Jaya Sri Maha Bodhi  is a historical sacred bo tree (Ficus religiosa) in the Mahamewuna Garden in historical city of Anuradhapura, Sri Lanka. This is believed to be a tree grown from a cutting of the southern branch from the historical sacred bo tree, Sri Maha Bodhi, which was destroyed during Emperor Ashoka the Great time, at Buddha Gaya in India, under which Siddhartha Gautama (Buddha) attained Enlightenment. The Buddhist nun Sangamitta Maha Theri, a daughter of Indian Emperor Ashoka, in 288 BC,  brought the tree cutting to Sri Lanka during the reign of Sinhalese King Devanampiya Tissa.[1] At more than 2,300 years old, it is the oldest living human-planted tree in the world with a known planting date. The Mahavamsa, or the great chronicle of the Sinhalese, provides an elaborate account of the establishment of the Jaya Siri Maha Bodhi on the Island and the subsequent development of the site as a major Buddhist pilgrimage site.

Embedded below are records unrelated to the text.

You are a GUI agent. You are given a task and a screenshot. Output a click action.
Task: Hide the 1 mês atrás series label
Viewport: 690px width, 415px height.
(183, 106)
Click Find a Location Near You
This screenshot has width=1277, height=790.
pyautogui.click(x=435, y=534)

Today, the Jaya Siri Maha Bodhi is situated on a high terrace, about 6.5 meters above the ground, and surrounded by 4 other lower-level terraces with Bo trees called “Parivara Bodhi” planted for its protection. The site is currently administered by the Chief High Priest of Atamasthana and the Atamasthana Palakasabha, the administrative body of the Atamasthana, and receives millions of pilgrims each year. The site is open to visitors and continuously hosts numerous acts of worship throughout the year. However, access to the uppermost terrace where the bo tree is located is restricted due to the old age of the tree and various acts of vandalism it has endured throughout history, including a terrorist attack by LTTE in 1985, where around 146 pilgrims were massacred.

History
The Jaya Sri Maha Bodhi is a sacred Bo tree, that stands in the Mahamewna Gardens in Anuradhapura, Sri Lanka. Not only is it the closest authentic living link to Gautama Buddha, it is also the oldest human-planted tree in the world with a known planting date and a recorded history.

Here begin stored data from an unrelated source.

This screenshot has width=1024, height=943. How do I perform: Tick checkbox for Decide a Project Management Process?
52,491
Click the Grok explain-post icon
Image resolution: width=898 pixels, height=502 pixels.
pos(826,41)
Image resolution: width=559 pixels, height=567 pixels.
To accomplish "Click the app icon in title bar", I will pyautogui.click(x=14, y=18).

About 2,600 years ago, Lord Gautama Buddha sat with his back against an Esathu tree on the banks of the Neranjana River in Bodhgaya, India. It was at this moment, as he sat against the tree, that the Buddha is said to have achieved enlightenment. In doing so, the tree also gained a venerated status. It became known as the Bodhi tree, and pilgrims came to see it even within the lifetime of the Buddha.

Later, in 236 BC, the Buddhist nun Sanghamitta Maha Theri was sent by Emperor Asoka from India to Sri Lanka. With her, she carried a southern branch of the original sacred fig. This branch was ceremoniously presented to Devanampiya Tissa, one of the earliest kings of Sri Lanka whose reign was notable for the arrival of Buddhism. In 288 BC, Tissa planted the branch of the Bodhi tree in his Royal Park in Anuradhapura.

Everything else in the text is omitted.